To further examine these relationships, SEM was employed to evaluate the impact of leadership competence on the quality of healthcare services, with organizational culture as a mediating variable. The SEM results indicated a moderate model fit, as assessed by the goodness-of-fit indices. The critical RMSEA value of 0.24 reflects a moderate-to-poor fit, suggesting room for improvement in the model's explanatory power. Notably, RMSEA values below 0.05 are indicative of excellent fit, while those exceeding 0.1 typically denote less acceptable models. Despite this, the findings highlight the importance of leadership competence in fostering a work ethic and instilling shared values, norms, and ethics through organizational culture, which in turn shapes employees' work behavior.

Supporting this, a 2022 study conducted on 255 staff members across two hospitals in Madiun, Indonesia, demonstrated that authentic leadership practices significantly influence the development of a positive organizational culture, which subsequently enhances employee work quality (27). These findings align with the premise that leadership competence indirectly contributes to service quality by reinforcing internal organizational values and behaviors.

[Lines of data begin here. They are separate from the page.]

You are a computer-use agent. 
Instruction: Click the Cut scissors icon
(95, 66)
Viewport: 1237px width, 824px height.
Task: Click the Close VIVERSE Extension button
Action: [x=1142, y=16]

The present study faced certain limitations, including partial non-cooperation from some nurses at Damghan Provincial Velayat Hospital and a limited sample size, which may have constrained the generalizability of the findings.

Based on the study results, leadership competence can enhance and sustain internal values like organizational culture, which plays a pivotal role in maintaining and improving service quality. Hospital managers are encouraged to prioritize institutionalizing a strong and cohesive organizational culture among staff to ensure consistently high-quality healthcare services.